Según lo pactado con la canciller Angela Merkel durante su visita a Buenos Aires, el 85% debía ser aportado por proveedores alemanes e italianos y garantizado por Euler Hermes, la agencia de exportaciones de la administración Merkel, y el gobierno de Italia.

3.000 nuevos puestos laborales directos y 7.000 indirectos. El plan era muy ambicioso. Era.

La reconstrucción del diario La Nación es un recorte espectacular de cómo se maneja la administración:

“Anteayer, a las 16, tres ejecutivos de Voith llegaron sonrientes desde Alemania a una reunión en la Casa Rosada con Gustavo Lopetegui, vicejefe de Gabinete, para comunicarle que Merkel había tomado una medida que no ocurría desde 1999: Euler Hermes había aprobado la posibilidad de garantizar un préstamo de unos 1600 millones de dólares para la construcción de la represa sobre el río Neuquén. Los acompañaban el embajador alemán en la Argentina, Jürguen Mertens; el gobernador de Neuquén, Omar Gutiérrez, y representantes del resto de las empresas del consorcio, como Juan Manuel Collazo, de Helport (la constructora de Eduardo Eurnekian), y Gustavo Weiss, de Eleprint y presidente de la Cámara Argentina de la Construcción. La otra integrante es Panedile, de Hugo Dragonetti, que no estuvo en la reunión.

El entusiasmo les duró poco. Porque, apenas entraron, Lopetegui los recibió con malas noticias. “No podemos empezar ni una sola obra nueva”, les dijo, y se explayó en las razones: como los préstamos para la central serán pagados finalmente por el Estado argentino, el país no está en condiciones de sumar gasto público a su compleja situación fiscal.

Lopetegui no es hombre de circunloquios cuando la realidad es amarga. Lo afirman muchos de los empresarios que lo frecuentan y varios de sus compañeros macristas. Anteayer volvió a ser directo. Por eso sorprendió a sus interlocutores, que no terminan todavía de comprender cómo no se les pudo anticipar el panorama para, al menos, evitar el viaje desde Alemania.

El origen del enredo es el acuerdo con el Fondo Monetario Internacional (FMI). En un principio, algunos funcionarios involucrados en el proyecto habían pensado que tal vez se pudiera incluir la deuda contraída por la represa en lo que en la administración pública se conoce como pasivo “por debajo de la línea”. Es decir, no contabilizarlo como gasto ordinario en las cuentas nacionales.

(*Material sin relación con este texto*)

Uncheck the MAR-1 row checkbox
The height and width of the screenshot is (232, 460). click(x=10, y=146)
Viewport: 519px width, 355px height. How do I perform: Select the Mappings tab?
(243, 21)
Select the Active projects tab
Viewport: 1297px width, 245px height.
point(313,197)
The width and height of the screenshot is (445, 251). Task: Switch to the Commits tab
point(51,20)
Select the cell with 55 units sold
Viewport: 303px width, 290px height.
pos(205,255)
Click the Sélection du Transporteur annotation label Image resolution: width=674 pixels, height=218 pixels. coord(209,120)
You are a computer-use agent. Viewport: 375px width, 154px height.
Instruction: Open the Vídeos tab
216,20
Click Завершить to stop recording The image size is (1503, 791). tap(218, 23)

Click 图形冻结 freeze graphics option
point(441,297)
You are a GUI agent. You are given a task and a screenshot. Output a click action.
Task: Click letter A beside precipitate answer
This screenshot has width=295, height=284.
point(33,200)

Pero las conversaciones con el staff de Christine Lagarde, directora ejecutiva del Fondo, fueron precisas al respecto: esa obra es gasto, guste o no.

Lopetegui empezó pidiéndoles disculpas. “Ustedes entenderán que tengo que ser responsable”, les dijo. “Van a tener que explicárselo a nuestro ministro de Finanzas”, contestó uno de los ejecutivos alemanes. “Seguramente él sabrá entender”, insistió el funcionario, que les propuso a todos buscar alternativas financieras. Una de ellas, dijo, sería que los préstamos queden en cabeza de Neuquén y que la provincia encuentre algún esquema de repago, como podrían ser las regalías de Vaca Muerta. O incluirla entre los proyectos del programa de participación público-privada (PPP), la única expectativa fundada que queda en pie en el sector de la construcción cuando se habla de obras públicas.

Macri, junto a Xi Jinping.

Esta obra también trajo problemas con el gobierno chino, pues se le había asegurado su participación pero luego se diluyó. Es evidente que el presidente Macri deberá poner los pies sobre la Tierra cuando antes para lograr la confianza en el mundo que tanto promete.”